Девочка с небольшой сумкой. Самое необходимое: документы, деньги, влажные салфетки и всякое такое. Пряди из-под шапочки-панды лезли всюду, куда дотягивались. Змеи вышли на охоту.
«Осень здесь и вправду теплее, – подумала я. – Может, наши родственники – прекрасные люди. Может, тёте удастся всех разбудить».
– Кого я вижу! – повернулся к нам мужчина за рулём "Волги", когда мы к ней подошли, упитанный, как шарпей, в квадратных очках, лет сорока. – Совсем взрослые стали, а Марточка как похорошела… эх, Роман, – он кинул окурок за окошко. – Не успеешь обернуться, замуж выскочит, упорхнёт от тебя.
– Не дождётесь, – выплюнул Марк себе под нос. Бормотание разобрала одна я. Я удивилась. В кои-то веки он – не вслух, он – и проявил благоразумие.
– Да уж, много воды утекло, – рассеянно уронил папа в сторону зятя.
И мы загрузились в машину. Велосипед пришлось водворять на крышу. Закреплять ремнями. Я, на заднем сиденье, положила голову на плечо брату. Взрослые что-то обсуждали.
– Не обращай внимания, – нащупала его руку (жёсткие ладони, предплечья в толстых венах). – Замуж я не выйду. Пусть болтает.
– Юляша-то весь день готовила к вашему приезду, ждала, – вибрировал тенор дяди, – тощие все, бледные, как из погреба, ей богу! Уж Юля за вас возьмётся, живо на ноги встанете. Поживёте у нас, подышите свежим воздухом, а дальше как бог даст, всё лучше, чем в городе, одни пробки да суета.
Хлопнула крышка багажника. Ответов я не слышала, потому что задремала.
Ко мне спустился кошмар: я пыталась собрать мозаику. Размером с планету. Держа её на себе, как Атлант. От того, соберу я её или нет, зависела не одна моя жизнь, но все и всё и на свете. У меня не получалось. Я хотела заплакать от бессилия. И не могла: не было места для слёз. Знаки теснили меня со всех сторон. Из них, из знаков, вышла женщина. И сказала: «Ты должна выдержать свой крик лицом к лицу. Свой сумрак и свой крик».

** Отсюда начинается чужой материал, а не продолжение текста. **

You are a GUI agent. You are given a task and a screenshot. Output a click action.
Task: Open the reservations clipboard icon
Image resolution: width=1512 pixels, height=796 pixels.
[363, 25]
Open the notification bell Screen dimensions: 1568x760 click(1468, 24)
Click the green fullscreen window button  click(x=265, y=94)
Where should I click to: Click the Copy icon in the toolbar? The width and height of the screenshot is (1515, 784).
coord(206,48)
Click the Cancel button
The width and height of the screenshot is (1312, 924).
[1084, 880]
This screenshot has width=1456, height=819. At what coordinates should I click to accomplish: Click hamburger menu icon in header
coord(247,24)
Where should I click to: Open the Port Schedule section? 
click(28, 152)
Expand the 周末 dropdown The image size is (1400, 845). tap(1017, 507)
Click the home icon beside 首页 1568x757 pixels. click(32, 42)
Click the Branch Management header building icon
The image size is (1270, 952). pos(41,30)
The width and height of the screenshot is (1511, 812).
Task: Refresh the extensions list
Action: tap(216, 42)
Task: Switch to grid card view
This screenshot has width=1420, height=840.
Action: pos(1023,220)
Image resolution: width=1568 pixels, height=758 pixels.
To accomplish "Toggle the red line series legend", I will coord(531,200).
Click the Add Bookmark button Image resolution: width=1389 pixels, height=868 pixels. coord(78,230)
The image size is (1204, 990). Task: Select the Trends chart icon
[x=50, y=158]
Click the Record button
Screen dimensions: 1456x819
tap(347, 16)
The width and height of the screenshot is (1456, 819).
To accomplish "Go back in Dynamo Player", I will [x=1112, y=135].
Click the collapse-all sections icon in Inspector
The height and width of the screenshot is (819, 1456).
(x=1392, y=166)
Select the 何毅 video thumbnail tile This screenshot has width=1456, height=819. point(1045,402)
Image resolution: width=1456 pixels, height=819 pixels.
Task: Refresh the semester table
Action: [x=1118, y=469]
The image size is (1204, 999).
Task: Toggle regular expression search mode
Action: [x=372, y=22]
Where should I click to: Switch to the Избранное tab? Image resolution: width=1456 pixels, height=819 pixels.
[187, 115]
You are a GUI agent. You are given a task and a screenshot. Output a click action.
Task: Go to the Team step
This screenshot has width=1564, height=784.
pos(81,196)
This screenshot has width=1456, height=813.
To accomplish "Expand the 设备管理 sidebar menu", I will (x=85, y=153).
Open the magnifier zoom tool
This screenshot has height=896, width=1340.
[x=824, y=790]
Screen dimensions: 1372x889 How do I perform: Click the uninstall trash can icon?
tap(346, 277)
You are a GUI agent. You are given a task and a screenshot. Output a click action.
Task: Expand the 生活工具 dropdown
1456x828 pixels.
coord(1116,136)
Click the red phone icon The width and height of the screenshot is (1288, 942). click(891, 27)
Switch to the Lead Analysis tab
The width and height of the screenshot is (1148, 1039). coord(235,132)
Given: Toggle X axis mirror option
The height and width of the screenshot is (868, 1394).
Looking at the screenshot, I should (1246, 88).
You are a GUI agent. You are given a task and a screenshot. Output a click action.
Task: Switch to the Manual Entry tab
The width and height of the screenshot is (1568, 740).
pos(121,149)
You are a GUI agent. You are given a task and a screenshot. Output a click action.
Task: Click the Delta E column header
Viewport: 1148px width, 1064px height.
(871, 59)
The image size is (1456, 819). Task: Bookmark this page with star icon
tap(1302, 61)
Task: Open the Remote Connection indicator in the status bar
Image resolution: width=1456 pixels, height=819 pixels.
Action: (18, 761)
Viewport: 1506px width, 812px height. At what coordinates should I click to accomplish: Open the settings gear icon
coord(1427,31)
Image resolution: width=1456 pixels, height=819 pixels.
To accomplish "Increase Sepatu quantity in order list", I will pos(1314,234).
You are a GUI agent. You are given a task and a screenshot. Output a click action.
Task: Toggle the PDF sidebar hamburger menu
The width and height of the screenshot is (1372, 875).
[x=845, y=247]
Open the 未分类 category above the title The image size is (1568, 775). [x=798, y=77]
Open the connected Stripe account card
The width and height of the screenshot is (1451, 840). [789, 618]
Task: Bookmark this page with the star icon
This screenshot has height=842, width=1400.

Этот кошмар спускался не впервые. Мы были знакомы. Он, из детства родом, вернулся. Ярче и шире, чем тогда. Потом ушёл, услышав Марка. Вот кто гнал кошмары одним тем, что в них вторгался.
Машина остановилась.
Пёсий лай, скрип калитки, голоса.
– Я её донесу, – сказал дядя Гриша.
– Нет, я сам, – голос Марка, ломаясь, хрипел. Марк взял меня на руки.
Постельное бельё, запах стирального порошка и выпечки. Пальцы, которым можно вынимать меня из шапки, пальто, ботинок, носок. Трогать волосы.
Пение цикад сквозь ставни. Пение цикад где-то далеко… Какие цикады? Зима. Они мне приснились.